»»
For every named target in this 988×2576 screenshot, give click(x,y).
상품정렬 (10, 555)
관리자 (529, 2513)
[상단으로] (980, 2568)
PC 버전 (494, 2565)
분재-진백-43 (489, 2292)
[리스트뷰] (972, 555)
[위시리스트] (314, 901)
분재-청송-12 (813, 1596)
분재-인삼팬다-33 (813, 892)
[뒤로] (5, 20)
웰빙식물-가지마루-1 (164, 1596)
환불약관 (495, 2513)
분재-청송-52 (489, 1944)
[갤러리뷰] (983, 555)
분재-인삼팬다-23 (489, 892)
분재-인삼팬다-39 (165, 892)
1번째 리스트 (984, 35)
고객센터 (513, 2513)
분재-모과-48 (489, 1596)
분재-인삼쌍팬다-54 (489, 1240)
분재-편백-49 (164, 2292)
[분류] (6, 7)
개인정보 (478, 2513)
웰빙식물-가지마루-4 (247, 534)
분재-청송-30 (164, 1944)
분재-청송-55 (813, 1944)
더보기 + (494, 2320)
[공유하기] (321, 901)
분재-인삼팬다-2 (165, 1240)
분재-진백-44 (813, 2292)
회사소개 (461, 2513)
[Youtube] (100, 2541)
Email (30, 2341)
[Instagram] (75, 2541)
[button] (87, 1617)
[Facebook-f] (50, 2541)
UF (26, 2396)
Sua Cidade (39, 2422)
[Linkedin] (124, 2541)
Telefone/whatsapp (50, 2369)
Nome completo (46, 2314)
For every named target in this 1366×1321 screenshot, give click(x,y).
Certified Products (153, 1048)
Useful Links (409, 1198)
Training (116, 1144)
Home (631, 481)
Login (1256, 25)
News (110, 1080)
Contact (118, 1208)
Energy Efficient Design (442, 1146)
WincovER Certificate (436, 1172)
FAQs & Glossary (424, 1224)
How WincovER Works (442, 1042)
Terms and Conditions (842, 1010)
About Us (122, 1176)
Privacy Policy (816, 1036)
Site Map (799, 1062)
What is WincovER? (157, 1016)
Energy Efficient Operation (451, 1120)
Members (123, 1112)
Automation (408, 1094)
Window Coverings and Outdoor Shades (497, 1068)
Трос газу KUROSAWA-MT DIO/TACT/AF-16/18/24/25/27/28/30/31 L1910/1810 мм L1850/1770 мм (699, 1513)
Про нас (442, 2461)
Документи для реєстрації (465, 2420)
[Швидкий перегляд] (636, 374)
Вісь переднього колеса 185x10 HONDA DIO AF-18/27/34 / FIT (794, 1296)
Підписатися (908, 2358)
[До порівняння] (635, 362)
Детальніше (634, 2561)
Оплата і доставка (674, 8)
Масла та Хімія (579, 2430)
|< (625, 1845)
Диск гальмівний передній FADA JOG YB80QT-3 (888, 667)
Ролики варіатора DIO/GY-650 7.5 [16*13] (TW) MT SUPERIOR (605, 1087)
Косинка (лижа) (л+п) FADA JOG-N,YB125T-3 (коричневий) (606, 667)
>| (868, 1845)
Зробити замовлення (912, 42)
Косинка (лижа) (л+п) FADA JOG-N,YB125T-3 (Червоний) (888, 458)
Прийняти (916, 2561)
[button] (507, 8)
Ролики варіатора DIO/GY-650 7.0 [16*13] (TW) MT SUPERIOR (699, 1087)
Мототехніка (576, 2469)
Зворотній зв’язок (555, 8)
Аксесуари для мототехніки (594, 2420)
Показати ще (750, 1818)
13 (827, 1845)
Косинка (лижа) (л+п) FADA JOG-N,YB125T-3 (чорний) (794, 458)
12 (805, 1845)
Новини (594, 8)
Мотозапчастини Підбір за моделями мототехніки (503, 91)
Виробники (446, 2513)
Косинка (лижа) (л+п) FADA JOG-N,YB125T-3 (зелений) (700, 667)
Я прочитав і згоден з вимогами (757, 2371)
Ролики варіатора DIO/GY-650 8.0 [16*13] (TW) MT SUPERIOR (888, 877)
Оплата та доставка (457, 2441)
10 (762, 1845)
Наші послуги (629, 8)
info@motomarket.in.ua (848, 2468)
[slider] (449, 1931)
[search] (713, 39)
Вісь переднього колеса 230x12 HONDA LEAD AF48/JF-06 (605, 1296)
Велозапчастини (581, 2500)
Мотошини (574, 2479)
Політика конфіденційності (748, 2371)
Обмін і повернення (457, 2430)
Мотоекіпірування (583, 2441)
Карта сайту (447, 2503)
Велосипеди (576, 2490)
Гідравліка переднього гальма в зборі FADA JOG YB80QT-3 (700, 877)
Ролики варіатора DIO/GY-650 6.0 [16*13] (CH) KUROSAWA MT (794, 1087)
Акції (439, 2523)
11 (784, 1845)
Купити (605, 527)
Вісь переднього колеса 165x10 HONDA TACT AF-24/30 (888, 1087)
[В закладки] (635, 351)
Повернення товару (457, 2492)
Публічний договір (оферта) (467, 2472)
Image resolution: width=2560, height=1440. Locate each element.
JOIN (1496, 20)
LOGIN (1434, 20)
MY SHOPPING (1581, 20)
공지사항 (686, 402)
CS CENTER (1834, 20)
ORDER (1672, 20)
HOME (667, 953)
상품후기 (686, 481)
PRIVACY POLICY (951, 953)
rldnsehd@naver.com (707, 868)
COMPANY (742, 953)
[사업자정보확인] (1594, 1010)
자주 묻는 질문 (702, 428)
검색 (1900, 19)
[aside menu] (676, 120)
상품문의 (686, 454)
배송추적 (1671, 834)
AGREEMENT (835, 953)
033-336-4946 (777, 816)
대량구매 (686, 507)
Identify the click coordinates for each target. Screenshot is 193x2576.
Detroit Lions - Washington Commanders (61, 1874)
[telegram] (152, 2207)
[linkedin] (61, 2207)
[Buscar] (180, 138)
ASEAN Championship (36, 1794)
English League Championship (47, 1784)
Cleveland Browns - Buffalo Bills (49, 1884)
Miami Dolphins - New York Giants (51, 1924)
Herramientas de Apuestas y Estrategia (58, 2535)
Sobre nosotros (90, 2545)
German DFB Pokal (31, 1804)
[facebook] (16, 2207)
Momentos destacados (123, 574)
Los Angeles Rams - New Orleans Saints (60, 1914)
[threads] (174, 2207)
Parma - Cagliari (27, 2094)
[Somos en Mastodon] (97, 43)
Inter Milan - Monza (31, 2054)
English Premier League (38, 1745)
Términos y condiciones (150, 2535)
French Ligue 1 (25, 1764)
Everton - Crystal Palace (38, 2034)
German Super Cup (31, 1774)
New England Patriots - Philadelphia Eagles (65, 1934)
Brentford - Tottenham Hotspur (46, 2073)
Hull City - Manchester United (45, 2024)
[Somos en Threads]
««
-- WHAT IS NEEDED --
Of the lines above, extract only those from the line with "Мотоекіпірування (583, 2441)" to the line with "공지사항 (686, 402)", both included, exactly as written.

-- TASK ANSWER --
Мотоекіпірування (583, 2441)
Карта сайту (447, 2503)
Велосипеди (576, 2490)
Гідравліка переднього гальма в зборі FADA JOG YB80QT-3 (700, 877)
Ролики варіатора DIO/GY-650 6.0 [16*13] (CH) KUROSAWA MT (794, 1087)
Акції (439, 2523)
11 (784, 1845)
Купити (605, 527)
Вісь переднього колеса 165x10 HONDA TACT AF-24/30 (888, 1087)
[В закладки] (635, 351)
Повернення товару (457, 2492)
Публічний договір (оферта) (467, 2472)
Image resolution: width=2560, height=1440. Locate each element.
JOIN (1496, 20)
LOGIN (1434, 20)
MY SHOPPING (1581, 20)
공지사항 (686, 402)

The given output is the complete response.